In a world first researchers scanned the brains of very premature babies (those born before 30 weeks gestation or under 1250 grams birthweight) when they reached term equivalent age (40 weeks) and were later assessed for autism at seven years of age.
It is already known that survivors of very preterm birth are at increased risk of autism spectrum disorders (ASD) compared with term born children, although the rate is still low with only eight of 172 (4.5%) diagnosed with ASD at seven years old.
The study showed that these children tend to show slightly different brain structures early in infancy compared with those who did not have ASD, with increased likelihood of lesions in their white matter at 40 weeks and evidence of smaller cerebellar volumes.
“This study has provided an important step in identifying neonatal structural abnormalities that potentially underline the development of ASD,” lead researcher Dr Alexandra Ure said.
“In particular, the results highlight reduced cerebellar volumes as a potential predictor of ASD in very premature children.”
Co-lead researcher A/Professor Peter Anderson said the findings have important clinical implications.

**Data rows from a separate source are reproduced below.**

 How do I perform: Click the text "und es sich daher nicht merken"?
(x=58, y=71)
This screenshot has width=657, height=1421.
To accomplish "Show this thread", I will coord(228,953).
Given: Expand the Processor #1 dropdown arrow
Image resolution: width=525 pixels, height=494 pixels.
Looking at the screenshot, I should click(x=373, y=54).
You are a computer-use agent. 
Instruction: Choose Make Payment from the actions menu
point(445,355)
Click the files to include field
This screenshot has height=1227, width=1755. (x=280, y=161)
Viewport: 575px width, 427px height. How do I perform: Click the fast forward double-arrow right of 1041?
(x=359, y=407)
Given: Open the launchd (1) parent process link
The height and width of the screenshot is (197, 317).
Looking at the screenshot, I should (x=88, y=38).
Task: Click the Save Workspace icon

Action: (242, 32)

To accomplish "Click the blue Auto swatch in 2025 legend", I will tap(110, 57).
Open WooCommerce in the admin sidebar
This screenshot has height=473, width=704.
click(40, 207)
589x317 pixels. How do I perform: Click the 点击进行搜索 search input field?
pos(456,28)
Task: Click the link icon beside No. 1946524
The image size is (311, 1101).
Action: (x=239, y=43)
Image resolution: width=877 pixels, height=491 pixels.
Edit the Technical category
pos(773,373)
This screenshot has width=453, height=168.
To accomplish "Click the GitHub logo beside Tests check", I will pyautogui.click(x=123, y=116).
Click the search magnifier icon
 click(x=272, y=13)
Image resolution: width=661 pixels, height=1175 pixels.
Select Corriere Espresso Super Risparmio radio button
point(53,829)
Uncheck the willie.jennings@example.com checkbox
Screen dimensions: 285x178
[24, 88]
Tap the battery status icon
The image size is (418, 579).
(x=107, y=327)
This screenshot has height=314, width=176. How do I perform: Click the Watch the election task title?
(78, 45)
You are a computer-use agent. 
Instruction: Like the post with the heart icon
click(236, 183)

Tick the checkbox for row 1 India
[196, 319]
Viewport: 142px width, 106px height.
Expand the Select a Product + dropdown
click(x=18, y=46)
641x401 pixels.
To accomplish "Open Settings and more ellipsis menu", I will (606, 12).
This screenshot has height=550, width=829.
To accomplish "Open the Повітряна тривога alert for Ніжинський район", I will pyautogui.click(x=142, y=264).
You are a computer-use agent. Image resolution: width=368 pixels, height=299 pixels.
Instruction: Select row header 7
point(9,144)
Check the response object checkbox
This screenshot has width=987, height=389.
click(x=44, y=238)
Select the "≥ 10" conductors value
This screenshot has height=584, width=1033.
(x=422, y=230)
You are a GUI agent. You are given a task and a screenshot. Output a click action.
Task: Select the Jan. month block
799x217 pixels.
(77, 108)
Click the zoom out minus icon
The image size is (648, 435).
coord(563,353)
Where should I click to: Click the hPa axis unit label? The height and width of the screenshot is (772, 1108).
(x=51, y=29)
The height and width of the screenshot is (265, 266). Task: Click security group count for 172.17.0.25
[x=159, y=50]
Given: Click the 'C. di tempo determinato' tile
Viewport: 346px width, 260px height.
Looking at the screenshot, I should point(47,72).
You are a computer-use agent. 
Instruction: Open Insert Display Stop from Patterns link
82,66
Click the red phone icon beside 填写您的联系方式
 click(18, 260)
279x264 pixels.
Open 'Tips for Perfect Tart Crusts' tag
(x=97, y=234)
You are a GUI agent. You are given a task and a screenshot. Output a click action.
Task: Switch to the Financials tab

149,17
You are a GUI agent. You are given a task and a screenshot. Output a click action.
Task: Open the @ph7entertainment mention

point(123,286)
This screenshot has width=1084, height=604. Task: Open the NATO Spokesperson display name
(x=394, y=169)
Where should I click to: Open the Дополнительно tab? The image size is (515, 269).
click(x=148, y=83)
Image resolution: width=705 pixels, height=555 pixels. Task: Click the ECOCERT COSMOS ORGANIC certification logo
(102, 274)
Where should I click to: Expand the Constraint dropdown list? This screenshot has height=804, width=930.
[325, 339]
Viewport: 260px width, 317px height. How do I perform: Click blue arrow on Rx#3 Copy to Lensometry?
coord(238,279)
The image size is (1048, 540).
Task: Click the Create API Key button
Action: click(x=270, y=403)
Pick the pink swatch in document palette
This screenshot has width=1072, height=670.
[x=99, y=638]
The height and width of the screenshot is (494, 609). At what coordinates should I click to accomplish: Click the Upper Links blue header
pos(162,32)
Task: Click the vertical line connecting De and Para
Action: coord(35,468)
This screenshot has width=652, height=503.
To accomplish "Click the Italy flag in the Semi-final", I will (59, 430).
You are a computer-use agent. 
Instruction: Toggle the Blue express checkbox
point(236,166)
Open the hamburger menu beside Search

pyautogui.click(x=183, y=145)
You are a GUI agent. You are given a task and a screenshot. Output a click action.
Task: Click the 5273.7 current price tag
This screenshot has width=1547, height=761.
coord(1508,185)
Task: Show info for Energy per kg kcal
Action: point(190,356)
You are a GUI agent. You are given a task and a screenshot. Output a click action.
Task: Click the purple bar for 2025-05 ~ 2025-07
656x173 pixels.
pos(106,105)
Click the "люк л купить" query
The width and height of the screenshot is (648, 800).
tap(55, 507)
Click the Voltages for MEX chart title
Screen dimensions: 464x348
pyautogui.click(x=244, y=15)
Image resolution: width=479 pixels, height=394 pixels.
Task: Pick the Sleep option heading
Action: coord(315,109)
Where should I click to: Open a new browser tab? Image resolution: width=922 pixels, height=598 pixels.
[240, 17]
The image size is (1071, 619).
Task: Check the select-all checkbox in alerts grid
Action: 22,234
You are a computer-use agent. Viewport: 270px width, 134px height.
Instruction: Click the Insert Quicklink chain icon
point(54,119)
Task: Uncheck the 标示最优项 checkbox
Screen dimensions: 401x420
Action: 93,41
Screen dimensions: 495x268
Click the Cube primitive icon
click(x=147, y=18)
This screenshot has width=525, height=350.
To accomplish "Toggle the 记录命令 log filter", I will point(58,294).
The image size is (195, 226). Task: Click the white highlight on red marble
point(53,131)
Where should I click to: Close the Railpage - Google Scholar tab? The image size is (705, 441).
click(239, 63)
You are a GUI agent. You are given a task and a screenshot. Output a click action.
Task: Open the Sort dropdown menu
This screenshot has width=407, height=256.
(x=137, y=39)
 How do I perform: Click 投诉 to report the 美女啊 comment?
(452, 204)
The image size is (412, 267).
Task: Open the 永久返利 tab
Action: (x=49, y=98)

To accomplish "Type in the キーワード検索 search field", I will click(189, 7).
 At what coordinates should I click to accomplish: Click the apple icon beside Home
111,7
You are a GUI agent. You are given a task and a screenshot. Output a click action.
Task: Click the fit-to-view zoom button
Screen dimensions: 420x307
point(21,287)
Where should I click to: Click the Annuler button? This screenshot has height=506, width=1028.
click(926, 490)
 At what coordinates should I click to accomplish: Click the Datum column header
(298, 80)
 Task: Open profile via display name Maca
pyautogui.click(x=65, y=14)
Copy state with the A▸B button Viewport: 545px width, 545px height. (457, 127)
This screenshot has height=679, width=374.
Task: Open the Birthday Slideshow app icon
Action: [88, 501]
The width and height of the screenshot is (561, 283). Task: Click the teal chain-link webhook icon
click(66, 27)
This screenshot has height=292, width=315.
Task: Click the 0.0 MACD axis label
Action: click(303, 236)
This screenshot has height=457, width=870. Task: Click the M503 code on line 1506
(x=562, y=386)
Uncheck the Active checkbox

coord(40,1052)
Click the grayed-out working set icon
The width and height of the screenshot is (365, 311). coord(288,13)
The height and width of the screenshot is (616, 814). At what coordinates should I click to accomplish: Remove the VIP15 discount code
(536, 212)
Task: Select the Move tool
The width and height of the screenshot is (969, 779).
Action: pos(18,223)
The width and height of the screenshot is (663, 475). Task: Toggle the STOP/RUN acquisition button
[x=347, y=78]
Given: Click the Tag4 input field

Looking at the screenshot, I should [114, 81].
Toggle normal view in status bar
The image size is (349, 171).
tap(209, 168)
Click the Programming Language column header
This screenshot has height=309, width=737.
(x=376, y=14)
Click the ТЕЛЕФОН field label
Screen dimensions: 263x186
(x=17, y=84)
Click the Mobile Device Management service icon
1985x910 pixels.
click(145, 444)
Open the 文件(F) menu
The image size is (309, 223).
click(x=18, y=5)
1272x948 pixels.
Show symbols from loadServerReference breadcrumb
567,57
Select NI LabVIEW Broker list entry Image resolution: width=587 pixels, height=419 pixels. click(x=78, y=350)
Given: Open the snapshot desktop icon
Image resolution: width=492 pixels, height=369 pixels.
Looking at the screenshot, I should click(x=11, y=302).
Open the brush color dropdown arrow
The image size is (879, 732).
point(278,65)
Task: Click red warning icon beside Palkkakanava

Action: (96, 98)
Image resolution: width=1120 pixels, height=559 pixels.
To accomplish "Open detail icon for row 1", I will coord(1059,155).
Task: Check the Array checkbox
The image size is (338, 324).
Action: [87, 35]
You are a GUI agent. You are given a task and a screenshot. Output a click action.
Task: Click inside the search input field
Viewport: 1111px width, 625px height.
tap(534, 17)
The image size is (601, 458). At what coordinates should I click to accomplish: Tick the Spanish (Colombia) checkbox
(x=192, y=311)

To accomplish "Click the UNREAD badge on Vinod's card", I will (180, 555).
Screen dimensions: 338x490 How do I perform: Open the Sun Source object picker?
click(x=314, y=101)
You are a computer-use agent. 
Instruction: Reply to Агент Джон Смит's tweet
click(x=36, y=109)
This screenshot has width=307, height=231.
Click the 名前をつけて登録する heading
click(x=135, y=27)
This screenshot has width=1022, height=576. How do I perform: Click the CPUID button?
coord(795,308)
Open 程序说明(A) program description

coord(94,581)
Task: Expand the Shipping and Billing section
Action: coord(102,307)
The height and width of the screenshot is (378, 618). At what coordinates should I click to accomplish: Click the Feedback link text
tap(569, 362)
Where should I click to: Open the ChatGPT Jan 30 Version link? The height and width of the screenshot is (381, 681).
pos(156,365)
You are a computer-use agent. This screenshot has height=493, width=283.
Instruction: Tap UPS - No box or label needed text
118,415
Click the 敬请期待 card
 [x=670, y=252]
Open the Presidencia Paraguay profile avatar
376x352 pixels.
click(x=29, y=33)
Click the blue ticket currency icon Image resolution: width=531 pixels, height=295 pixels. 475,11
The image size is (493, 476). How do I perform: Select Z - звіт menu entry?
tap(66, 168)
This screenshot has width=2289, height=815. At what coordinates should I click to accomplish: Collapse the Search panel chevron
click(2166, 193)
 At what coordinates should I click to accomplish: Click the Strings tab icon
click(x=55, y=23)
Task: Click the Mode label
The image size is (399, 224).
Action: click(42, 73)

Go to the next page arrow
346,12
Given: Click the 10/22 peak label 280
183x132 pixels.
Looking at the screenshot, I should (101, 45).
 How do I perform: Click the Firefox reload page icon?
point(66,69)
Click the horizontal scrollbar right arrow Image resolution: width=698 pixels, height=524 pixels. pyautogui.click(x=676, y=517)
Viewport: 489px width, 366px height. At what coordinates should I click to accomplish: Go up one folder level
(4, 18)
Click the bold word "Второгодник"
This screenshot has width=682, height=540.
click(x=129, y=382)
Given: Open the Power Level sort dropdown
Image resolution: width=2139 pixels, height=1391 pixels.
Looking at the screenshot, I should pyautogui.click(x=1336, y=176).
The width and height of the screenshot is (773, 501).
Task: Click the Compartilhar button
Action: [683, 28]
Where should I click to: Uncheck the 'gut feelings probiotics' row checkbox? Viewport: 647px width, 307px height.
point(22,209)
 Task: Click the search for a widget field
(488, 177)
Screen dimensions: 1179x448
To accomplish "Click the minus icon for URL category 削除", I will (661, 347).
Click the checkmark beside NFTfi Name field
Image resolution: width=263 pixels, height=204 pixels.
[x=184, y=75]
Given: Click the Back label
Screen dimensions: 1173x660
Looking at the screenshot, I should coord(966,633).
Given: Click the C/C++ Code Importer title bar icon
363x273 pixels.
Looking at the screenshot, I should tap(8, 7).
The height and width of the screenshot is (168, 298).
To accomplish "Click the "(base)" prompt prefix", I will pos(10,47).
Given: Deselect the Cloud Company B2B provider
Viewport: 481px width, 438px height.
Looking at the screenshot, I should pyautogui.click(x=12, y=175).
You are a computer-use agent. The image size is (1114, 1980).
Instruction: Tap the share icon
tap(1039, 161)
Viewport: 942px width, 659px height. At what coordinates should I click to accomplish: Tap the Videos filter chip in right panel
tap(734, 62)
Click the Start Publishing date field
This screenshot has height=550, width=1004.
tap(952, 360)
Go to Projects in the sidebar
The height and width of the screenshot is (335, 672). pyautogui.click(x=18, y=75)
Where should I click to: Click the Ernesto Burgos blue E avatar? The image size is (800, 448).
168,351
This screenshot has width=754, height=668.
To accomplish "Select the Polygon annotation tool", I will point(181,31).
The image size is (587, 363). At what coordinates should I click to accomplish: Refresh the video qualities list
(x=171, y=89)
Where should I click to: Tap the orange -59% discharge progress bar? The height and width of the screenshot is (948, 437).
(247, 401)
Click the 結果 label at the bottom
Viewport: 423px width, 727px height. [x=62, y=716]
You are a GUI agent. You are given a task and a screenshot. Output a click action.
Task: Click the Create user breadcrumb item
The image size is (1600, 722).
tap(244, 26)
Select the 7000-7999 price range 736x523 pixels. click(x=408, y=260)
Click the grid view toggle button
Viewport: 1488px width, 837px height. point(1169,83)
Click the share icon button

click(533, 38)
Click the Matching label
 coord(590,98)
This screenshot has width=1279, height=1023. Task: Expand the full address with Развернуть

“These findings raise the possibility that early identification of infants with specific structural brain abnormalities may help increase opportunities for monitoring and early intervention.”
“ASD is often difficult to diagnose in children born very premature because of the overlapping of symptoms from other developmental impairments, which is why the identification of bio-markers for ASD is particularly vital in this group.”
The study is the first to report on neonatal brain imaging data in children subsequently diagnosed with ASD. The brain scans assessed the presence and severity of white matter, cortical grey matter, deep nuclear grey matter and cerebellar abnormalities, as well as measuring total and regional brain volumes.
The study was published in Autism Research.